The goal of GeoTcgaData is to deal with RNA-seq, DNA Methylation, single nucleotide Variation and Copy number variation data in GEO and TCGA.
Erqiang Hu
Department of Bioinformatics, School of Basic Medical Sciences, Southern Medical University.
if(!requireNamespace("devtools", quietly = TRUE))
install.packages("devtools")
devtools::install_github("YuLab-SMU/GeoTcgaData")
GEO and TCGA provide us with a wealth of data, such as RNA-seq, DNA Methylation, single nucleotide Variation and Copy number variation data. It’s easy to download data from TCGA using the gdc tool or TCGAbiolinks, and some software provides organized TCGA data, such as UCSC Xena , UCSCXenaTools,and sangerbox, but processing these data into a format suitable for bioinformatics analysis requires more work. This R package was developed to handle these data.
This is a basic example which shows you how to solve a common problem:
RNA-seq data differential expression analysisIt is convenient to use TCGAbiolinks or GDCRNATools to download and analysis Gene expression data. TCGAbiolinks use edgeR package to do differential expression analysis, while GDCRNATools can implement three most commonly used methods: limma, edgeR , and DESeq2 to identify differentially expressed genes (DEGs).
Alicia Oshlack et. al. claimed that unlike the chip data, the RNA-seq data had one bias: the larger the transcript length / mean read count , the more likely it was to be identified as a differential gene, while there was no such trend in the chip data.

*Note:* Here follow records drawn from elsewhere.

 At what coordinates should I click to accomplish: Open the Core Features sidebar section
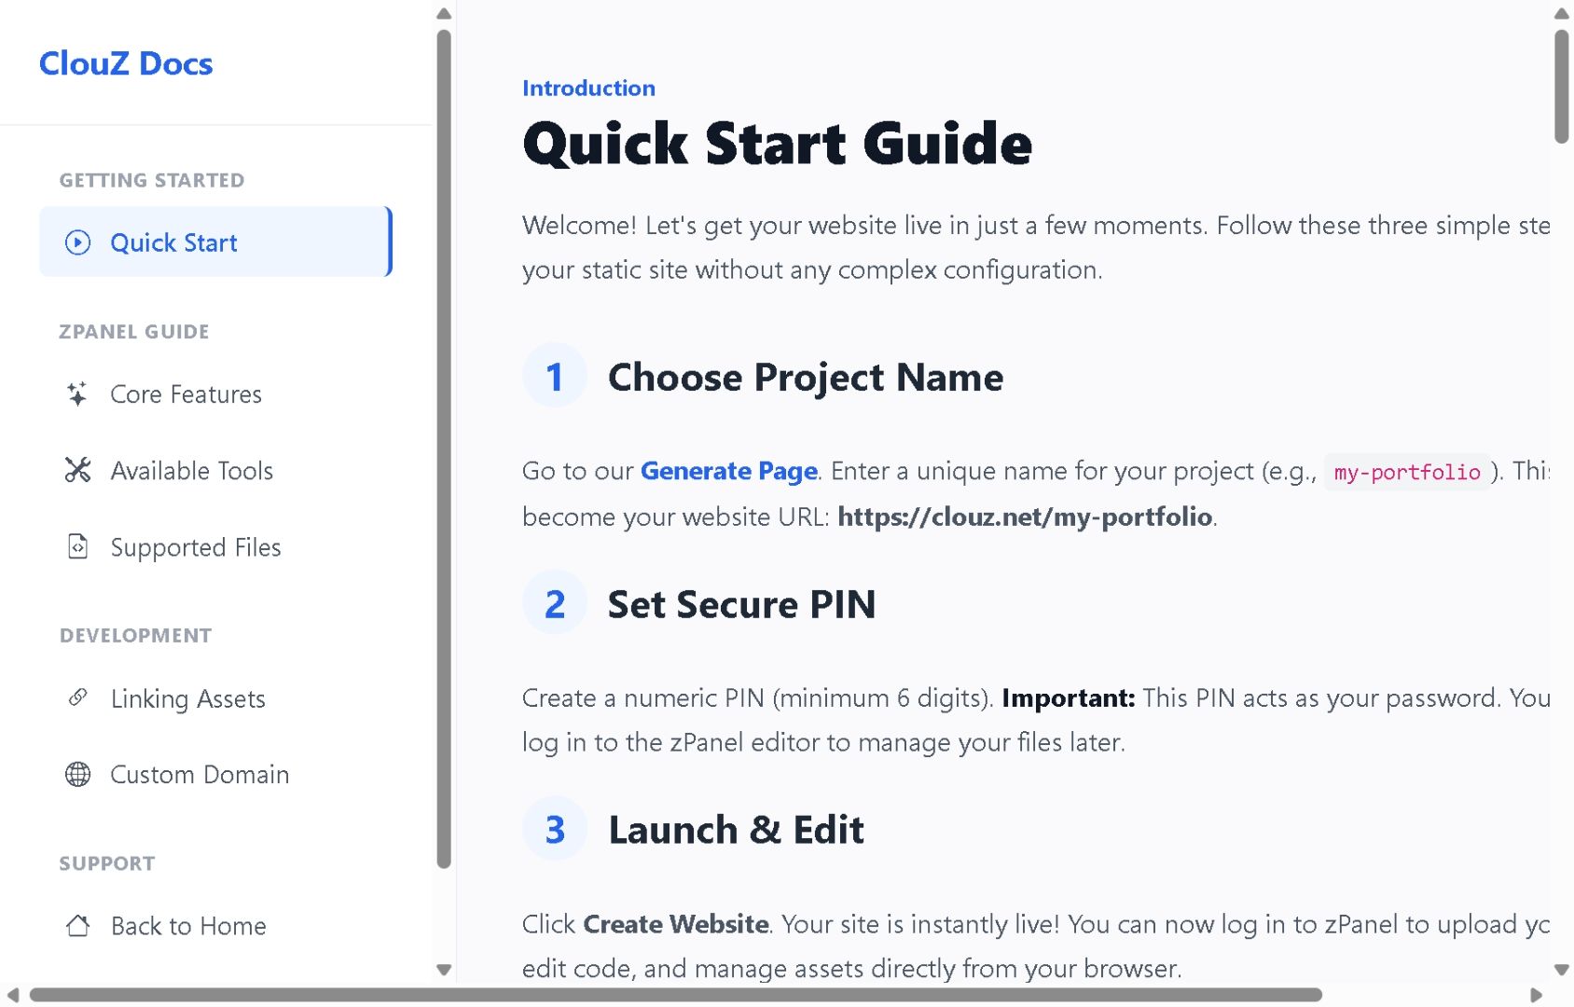click(186, 394)
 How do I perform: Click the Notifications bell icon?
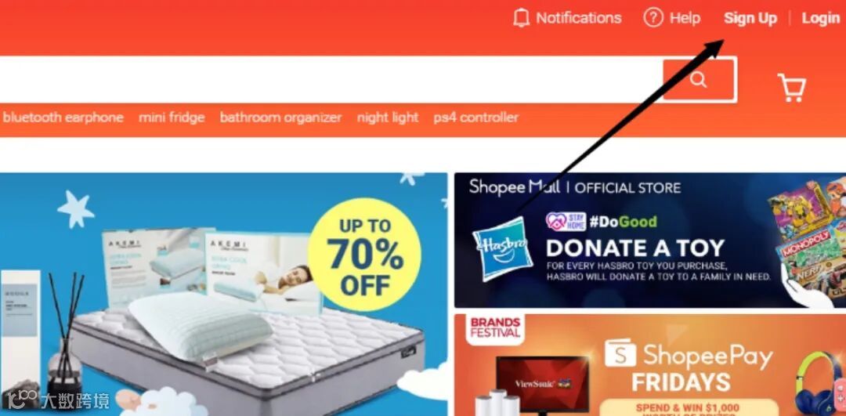coord(521,18)

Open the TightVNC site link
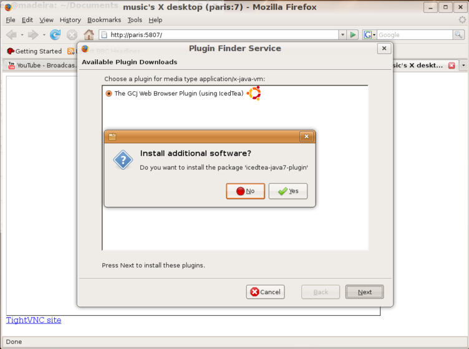click(x=34, y=320)
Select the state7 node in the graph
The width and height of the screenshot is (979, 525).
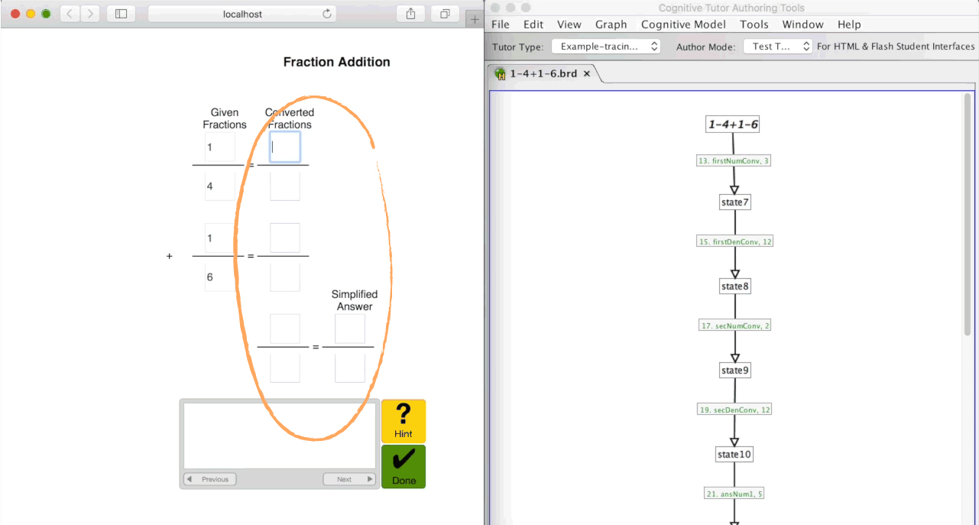click(x=734, y=202)
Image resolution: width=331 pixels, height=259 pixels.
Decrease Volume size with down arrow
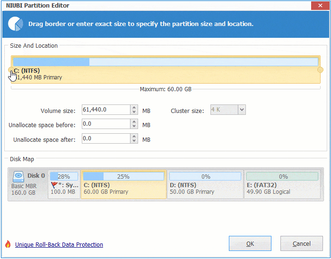click(134, 112)
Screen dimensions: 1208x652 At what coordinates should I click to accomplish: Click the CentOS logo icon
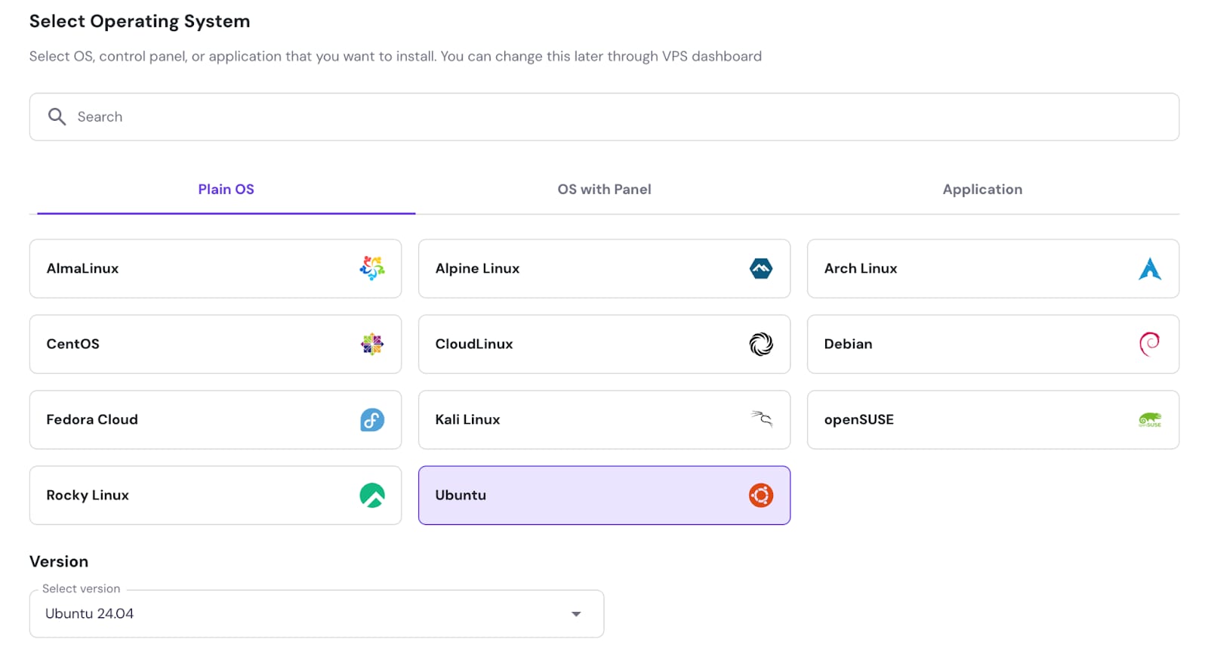pos(371,344)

However, when we use their chip data for difference analysis( using the limma package), we find that chip data has the same trend as RNA-seq data. And we also found this trend in the difference analysis results given by the data authors.
It is worse noting that only technical replicate data, which has small gene dispersions, shows this bias. This is because in technical replicate RNA-seq data a long gene has more reads mapping to it compared to a short gene of similar expression, and most of the statistical methods used to detect differential expression have stronger detection ability for genes with more reads. However, we have not deduced why there is such a bias in the current difference analysis algorithms.

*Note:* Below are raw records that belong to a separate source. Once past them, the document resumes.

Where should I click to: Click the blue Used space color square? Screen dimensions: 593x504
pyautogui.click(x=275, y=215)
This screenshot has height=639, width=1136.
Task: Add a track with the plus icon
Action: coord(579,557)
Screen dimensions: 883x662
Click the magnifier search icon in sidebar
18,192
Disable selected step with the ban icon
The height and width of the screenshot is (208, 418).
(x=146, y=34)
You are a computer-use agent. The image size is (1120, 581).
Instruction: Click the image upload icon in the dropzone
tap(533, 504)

Some software, such as CQN , present a normalization algorithm to correct systematic biases(gene length bias and GC-content bias. But they did not provide sufficient evidence to prove that the correction is effective. We use the Marioni dataset to verify the correction effect of CQN and find that there is still a deviation after correction:
GOseq based on Wallenius’ noncentral hypergeometric distribution can effectively correct the gene length deviation in enrichment analysis. However, the current RNA-seq data often have no gene length bias, but only the expression amount(read count) bias, GOseq may overcorrect these data, correcting originally unbiased data into reverse bias.
GOseq also fails to correct for expression bias, therefore, read count bias correction is still a challenge for us.
use TCGAbiolinks to download TCGA data
# download RNA-seq data
library(TCGAbiolinks)
query <- GDCquery(project = "TCGA-ACC",
data.category = "Transcriptome Profiling",
data.type = "Gene Expression Quantification",
workflow.type = "STAR - Counts")
GDCdownload(query, method = "api", files.per.chunk = 3,
directory = Your_Path)
dataRNA <- GDCprepare(query = query, directory = Your_Path,
save = TRUE, save.filename = "dataRNA.RData")
## get raw count matrix
dataPrep <- TCGAanalyze_Preprocessing(object = dataRNA,
cor.cut = 0.6,
datatype = "STAR - Counts")
Use differential_RNA to do difference analysis. We provide the data of human gene length and GC content in gene_cov.
group <- sample(c("grp1", "grp2"), ncol(dataPrep), replace = TRUE)
library(cqn) # To avoid reporting errors: there is no function "rq"
## get gene length and GC content
library(org.Hs.eg.db)
genes_bitr <- bitr(rownames(gene_cov), fromType = "ENTREZID", toType = "ENSEMBL",
OrgDb = org.Hs.eg.db, drop = TRUE)
genes_bitr <- genes_bitr[!duplicated(genes_bitr[,2]), ]
gene_cov2 <- gene_cov[genes_bitr$ENTREZID, ]
rownames(gene_cov2) <- genes_bitr$ENSEMBL
genes <- intersect(rownames(dataPrep), rownames(gene_cov2))
dataPrep <- dataPrep[genes, ]
geneLength <- gene_cov2[genes, "length"]
gccontent <- gene_cov2[genes, "GC"]
names(geneLength) <- names(gccontent) <- genes
## Difference analysis
DEGAll <- differential_RNA(counts = dataPrep, group = group,
geneLength = geneLength, gccontent = gccontent)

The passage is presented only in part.